Jim Lehrer: There's always got to be a program like NewsHour on television

After years of not expressing opinions on air, retired PBS NewsHour anchor Jim Lehrer pronounced the 2016 presidential campaign "unsettling" at an event hosted by the National Press Club’s Broadcast Committee March 29.

"To be a journalist, you have to be an optimist. You have to believe there is a solution," he told a dinner group. This cycle, he's not so optimistic. "I thought it was all going to go away," he said.

In a typical presidential campaign, he explained, "first there is the noise," when the candidates announce, then the "moving toward the middle.
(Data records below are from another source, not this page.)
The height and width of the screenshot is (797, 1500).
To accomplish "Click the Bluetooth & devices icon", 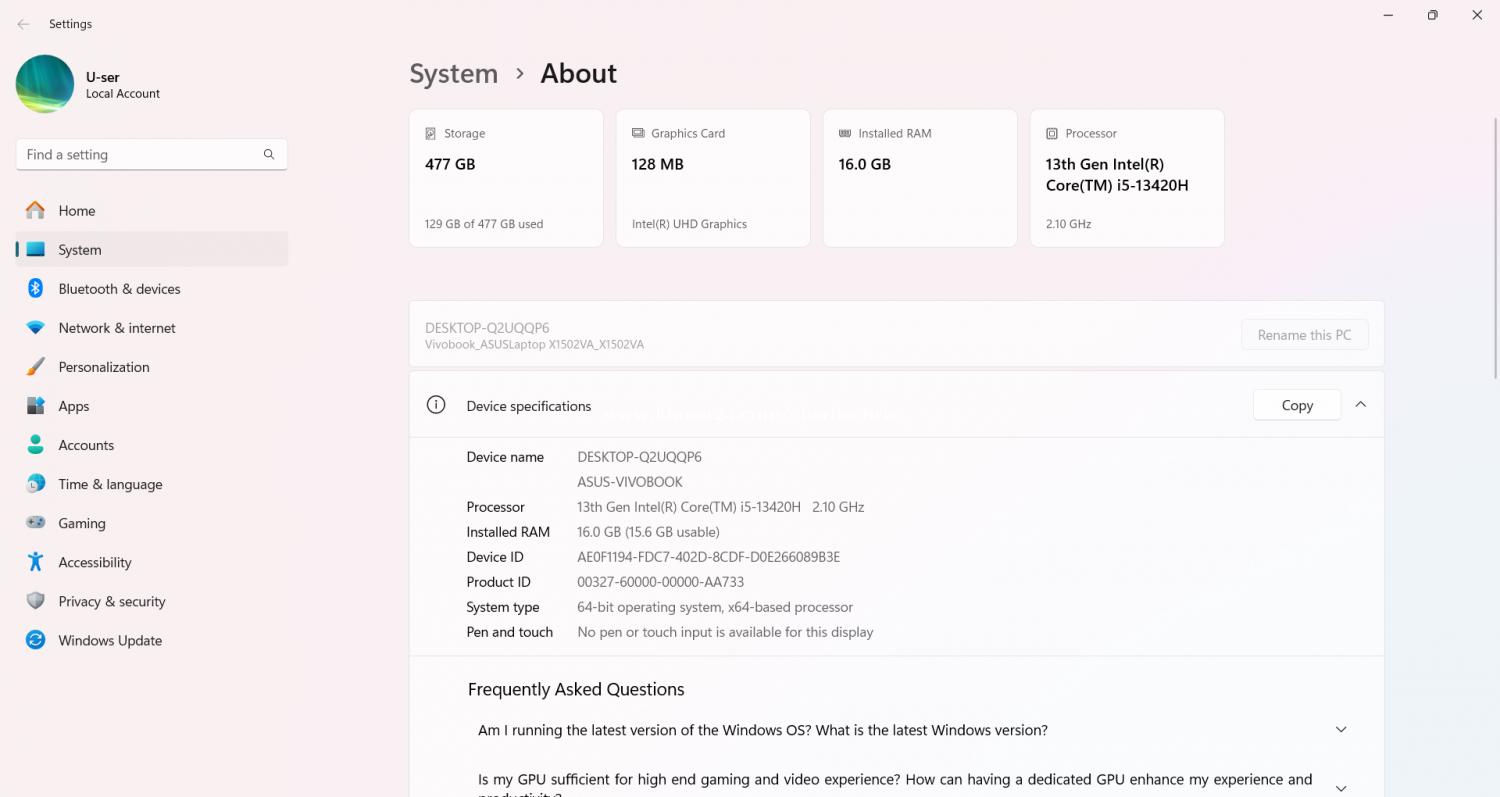I will click(x=36, y=289).
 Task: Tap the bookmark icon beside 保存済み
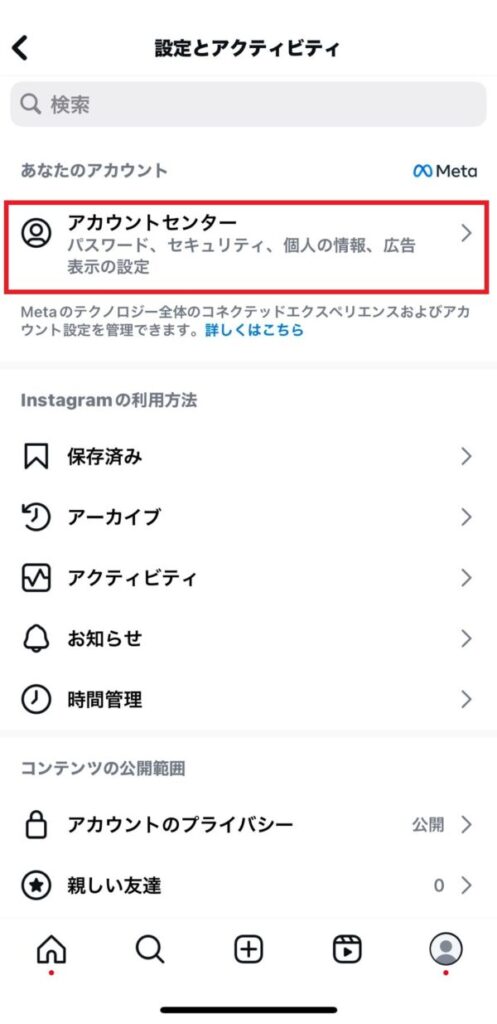[36, 456]
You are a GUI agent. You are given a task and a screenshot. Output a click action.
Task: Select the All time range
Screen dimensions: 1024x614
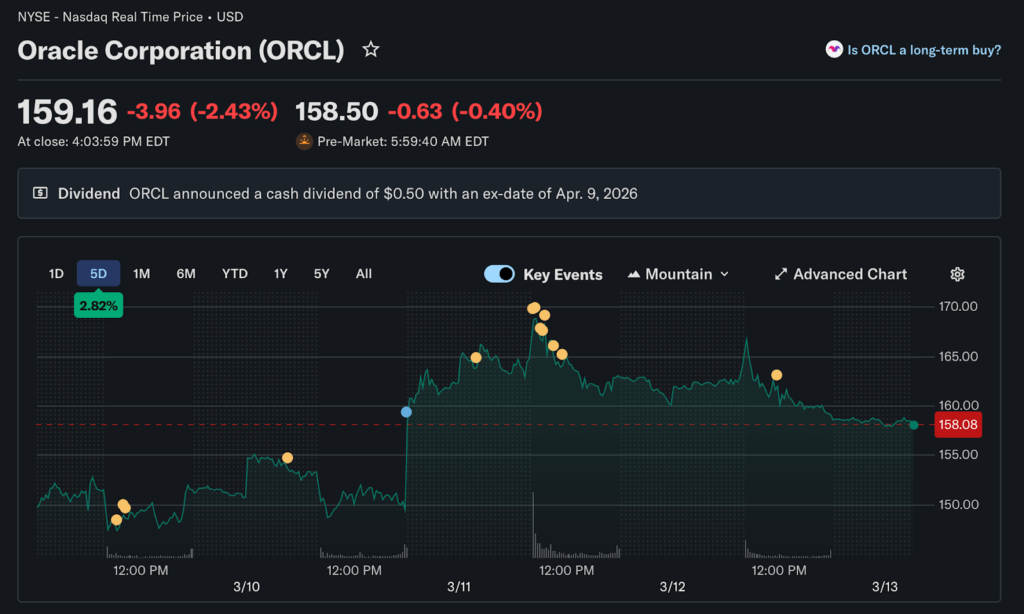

By the time of the debates between or among each party's standard bearer, there is very little disagreement on the issues.

"You know one of these people is going to be , , , your president.”

For viewers and listeners, however, the debates are often seen as not about substance, but about "who are these people? How will he or she operate in an emergency?"

"I don't like the level of discourse: demeaning, elements of racism, demagoguery," Lehrer said, declaring that he was "not very proud of my profession.”

“Journalism is now 140 characters," he said, alluding to the length of a Twitter posting. Reporters have a huge obligation under the nation’s form of government, which requires an informed public, he noted.

Asked about his post-NewsHour life, Lehrer said he still has much the same life, just "without the deadlines." For example, he said, he still writes books¸ but spends more time researching them. Writing historical novels "is reporting," he maintained, but is about something that happened years ago rather than currently. He noted that absent the TV part of his life, he doesn't have to be as careful about what he says, or worry about getting a haircut or wearing the right tie.

Lehrer was introduced at the intimate dinner -- the third in the " Legends of Broadcasting series" -- by former PBS coordinator of programming Sam Holt, who was responsible for hiring Lehrer from Texas to be the system’s journalistic conscience, to help producers make shows of quality, fairness and balance.

He left PBS to go back on-air, and to work with host Robin MacNeil at the public TV public affairs production center. They later moved into a news-based daily program, originally distributed only on the Eastern regional network before it went national. It became in the NewsHour, and later the PBS NewsHour.

Lehrer's first role at PBS was off air as coordinator of public affairs. To keep the broadcast from being a "personality-driven program" which is over when someone leaves, he in 2009 removed the names of the anchors and re-christened the program simply the PBS NewsHour.

He said from the beginning he wanted the PBS name on it so the network would have a lot riding on its success. And, he is proud that he got the word "news" into the title, because previously PBS only wanted to refer to their information programming as "public affairs."

Many years later. when he decided to retire from TV, he said he established a two-year glide path exit, first moving to three days a week, then Fridays only. "Then I wasn't there at all,” he said. “I wanted it to be a non-news transition. I was trying to protect that program."

There's always got to be a program like that on television, he said.

Lehrer's first job in front of a microphone was as a bus terminal employee where he got to announce departures. He ended his NPC evening by reciting a typical "all aboard" announcement, naming all of the stops along the way of a milk-run trip.